Where there is enthusiasm for addressing the process of aging in the life science research and funding communities, that enthusiasm is still overwhelmingly directed towards the slow, incremental road. Which is to say, plans such as:

These are all enormous projects of great complexity, stretching the bounds of the research community, that will likely take two or more decades to come to fruition (see how long the investigation of sirtuins has lasted to date, with no payoff in sight...) and yet even if they exceed their goals they will produce only a marginal benefit at the end of it. Likely no benefit at all for people who have grown old waiting - slowing aging does little for a person who is already mostly aged to death.

As regular readers know, there is another path forward - the SENS vision of biotechnologies based on repair of damage rather than slowing down the rate of damage. This is likely to be no more costly than the research plans outlined above, and yet will produce at the end of the day a true cure for aging, not just a marginal benefit and a couple of extra years of life. This is the case because the plans above require understanding and safely producing new long-term working states in human metabolism - an undertaking of massive proportions. The SENS approach in contrast requires that researchers revert the short list of known age-related changes in human metabolism to restore it to the state it held when young; no new working state, just keep the metabolism that already works and repair it every so often.

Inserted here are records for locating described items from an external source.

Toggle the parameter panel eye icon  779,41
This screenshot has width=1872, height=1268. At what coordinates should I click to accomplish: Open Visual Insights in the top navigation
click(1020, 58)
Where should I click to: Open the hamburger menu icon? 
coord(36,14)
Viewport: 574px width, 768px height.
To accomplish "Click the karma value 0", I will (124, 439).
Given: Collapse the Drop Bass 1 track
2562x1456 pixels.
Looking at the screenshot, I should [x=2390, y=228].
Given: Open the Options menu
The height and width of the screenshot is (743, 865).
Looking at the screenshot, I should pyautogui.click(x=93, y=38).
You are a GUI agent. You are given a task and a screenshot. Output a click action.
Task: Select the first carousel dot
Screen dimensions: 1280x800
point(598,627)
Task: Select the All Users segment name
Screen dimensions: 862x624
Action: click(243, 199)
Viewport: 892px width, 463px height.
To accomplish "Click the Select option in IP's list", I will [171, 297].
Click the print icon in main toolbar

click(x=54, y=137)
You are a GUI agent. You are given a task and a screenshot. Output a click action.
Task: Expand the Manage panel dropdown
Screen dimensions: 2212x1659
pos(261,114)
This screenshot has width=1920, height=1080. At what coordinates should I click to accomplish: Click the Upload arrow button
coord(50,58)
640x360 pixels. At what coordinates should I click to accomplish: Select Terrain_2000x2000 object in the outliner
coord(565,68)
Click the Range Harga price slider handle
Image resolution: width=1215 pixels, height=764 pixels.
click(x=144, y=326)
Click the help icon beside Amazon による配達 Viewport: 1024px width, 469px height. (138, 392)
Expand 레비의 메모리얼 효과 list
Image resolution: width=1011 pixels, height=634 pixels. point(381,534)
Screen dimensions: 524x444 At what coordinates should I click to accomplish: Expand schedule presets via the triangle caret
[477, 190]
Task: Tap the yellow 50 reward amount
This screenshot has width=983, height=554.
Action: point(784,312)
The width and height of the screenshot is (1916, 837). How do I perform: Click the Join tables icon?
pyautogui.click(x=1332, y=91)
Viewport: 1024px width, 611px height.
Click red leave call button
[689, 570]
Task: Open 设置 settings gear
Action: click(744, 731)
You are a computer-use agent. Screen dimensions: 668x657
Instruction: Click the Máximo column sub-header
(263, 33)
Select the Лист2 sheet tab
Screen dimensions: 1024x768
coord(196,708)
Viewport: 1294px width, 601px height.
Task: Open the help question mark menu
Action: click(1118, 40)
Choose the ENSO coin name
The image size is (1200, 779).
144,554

One prominent insanity amongst the many in this madhouse world we live in is that it has required a major and ongoing campaign of hard work and persuasion to convince even a tiny minority of researchers and funding sources to work on the obviously better plan (SENS) rather than the obviously worse plan (slowing aging a little bit). This is the most important strategic debate in medicine and biotechnology today, and for the foreseeable future, as the outcome will determine how long we all live.

In any case, here's an example of enthusiasm for the worse plan:

Louise Levy attends regular Tai-chi classes, retired three years ago from her secretarial job and says she would still be driving today if her car had not "conked out before I did." None of which would be particularly unusual, except Mrs. Levy is 101 years old. ... Mrs. Levy's long and generally healthy life is the focus of a fascinating scientific study, itself at the forefront of a little-noticed but radical approach to medical research. Turning upside down the traditional quest to understand and cure specific diseases, some researchers are examining instead healthy and long-lived humans and animals for their biological secrets.

...

By reverse engineering the source of that vigour, scientists hope to develop drugs or supplements that could give less genetically fortunate people more protection against the ravages of aging and chronic illness. ... Those researchers struggle now for recognition in a medical establishment hived off into separate wars against individual diseases. A Canadian academic, however, is calling for a tectonic shift toward what he calls "positive biology." Solving the molecular mysteries of the healthy to stave off disease and aging would make the system "much more efficient," argues Professor Colin Farrelly of Queen's University in a recent paper in the journal of the European Molecular Biology Organization.

"We think it will be more important for public health than the introduction of antibiotics," echoed Jay Olshansky, a public-health professor at the University of Illinois who has promoted a similar concept for several years. "This will be the medical breakthrough of the 21st century when it happens.... It's going to be huge."

I suppose I should be pleased to see more media coverage of aging and longevity science - but when it comes down to it, the future for people who are entering middle age today will only be greatly changed by large-scale SENS or a similar repair-based grand-vision research program. For people of this age group the practical difference in terms of years lived between minimal longevity science and massive efforts to slow down aging via metabolic manipulation will be marginal to non-existent - if the division of support and research funding continues exactly as it is now, that is. To attain much longer healthy lives for we traditional-second-half-of-life folk, SENS must prosper, become the mainstream of the research community, and do so comparatively soon.